Exercise instructions: Write the next few sentences of the first-person passage below about providing counsel to Rhode Island's indigent civil litigants, starting after its last sentence.
*** Opening Selected passage ***
While I was still in practice, I twice raised the issue, in a local web based news site, regarding Rhode Island’s lack of an Access to Justice Commission, one of which was included in my book). The ABA granted funds in 2013 to support the organization of such a Commission but nine years later we still have no ATJ Commission. Why not? Such a commission could have been a vital resource through which appointed counsel could be provided.
Once again, I was unaware of this old common law statute that was incorporated into the Rhode Island statutes. It was only after I closed my LSO and began work on my book that I discovered the possibility of providing counsel to a number of qualified litigants greater than all the entities currently providing legal services to Rhode Island’s indigent parties.
In the course of my research for my book, I reviewed sources discussing the creation of a “Civil Gideon” practice in the United States. It was during that research that I came across an article published in University of Michigan Journal of Law Reform. That article left me with questions that have been stalking me to this day.
*** Closing Selected passage ***
*** Opening Records supplied ***
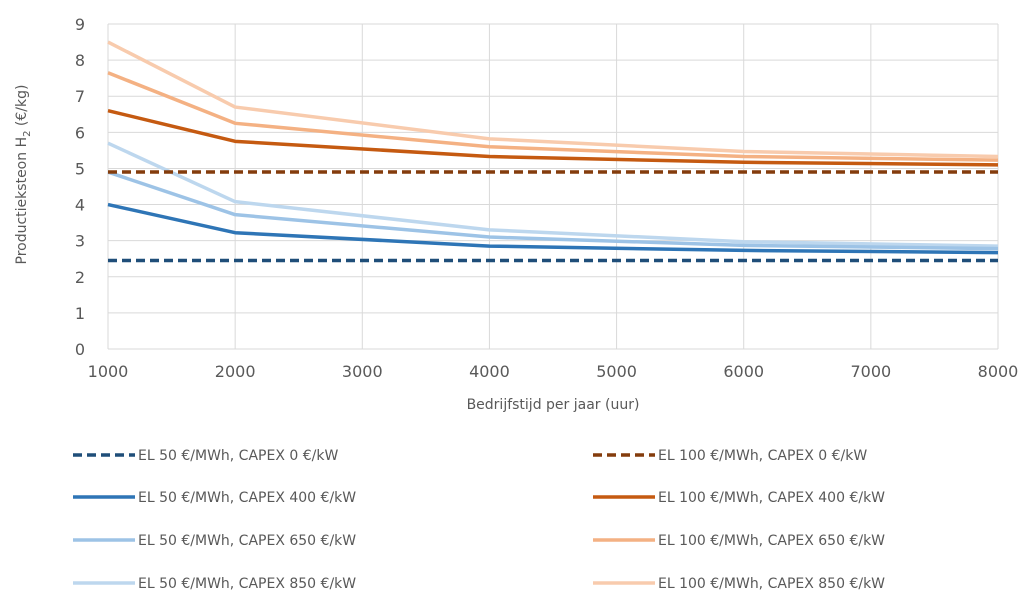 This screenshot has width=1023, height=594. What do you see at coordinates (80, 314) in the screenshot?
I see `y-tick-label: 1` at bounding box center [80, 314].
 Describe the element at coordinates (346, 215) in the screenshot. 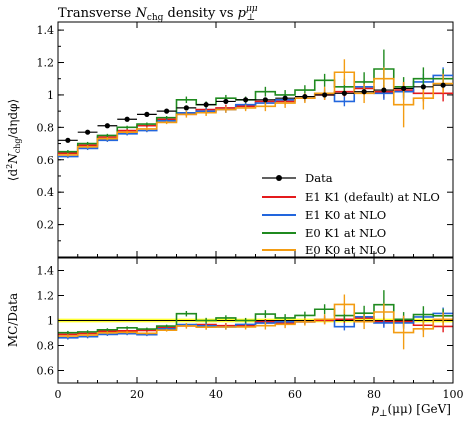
*** Closing Records supplied ***
*** Opening Records supplied ***
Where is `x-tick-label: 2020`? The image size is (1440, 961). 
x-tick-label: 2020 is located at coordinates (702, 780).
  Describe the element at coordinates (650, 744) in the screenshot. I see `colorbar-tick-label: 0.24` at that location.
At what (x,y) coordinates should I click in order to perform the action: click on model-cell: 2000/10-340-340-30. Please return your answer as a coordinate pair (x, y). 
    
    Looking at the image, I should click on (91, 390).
*** Closing Records supplied ***
Answer to this task:
I have worked out some answers to my questions, yet others persist. But because I resigned from the Rhode Island bar, I cannot pursue any case on any subject in any court. Therefore I am limited to my writing, relating my findings and raising questions.
To this point, I assert my finding that there is a sound legal basis to provide appointed attorneys to in forma pauperis litigants. I can continue to assert that the creation of an Access to Justice Commission would be instrumental to organize and gather the resources necessary for the support of appointed attorneys. And I can continue to ask why no legitimate case premised on 11 Hen. 7 c.12 has yet to be brought to the courts?